---------- Given information ----------

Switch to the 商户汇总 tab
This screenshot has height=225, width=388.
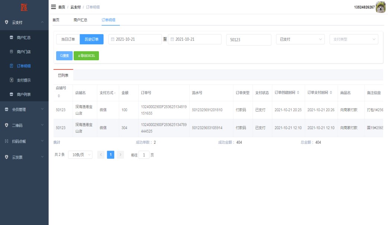[x=80, y=20]
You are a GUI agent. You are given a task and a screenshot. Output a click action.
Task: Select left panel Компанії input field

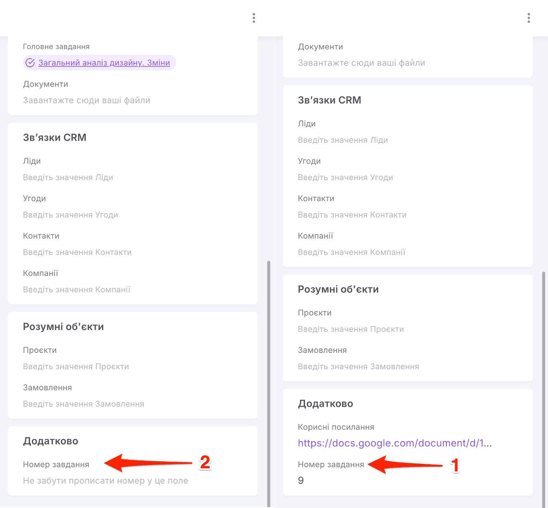pos(77,290)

----------

• Task objective: Copy out all the data above exactly, pictures excluded.

• Task output:
Switch to the 商户汇总 tab
This screenshot has height=225, width=388.
[x=80, y=20]
You are a GUI agent. You are given a task and a screenshot. Output a click action.
Task: Select left panel Компанії input field

pos(77,290)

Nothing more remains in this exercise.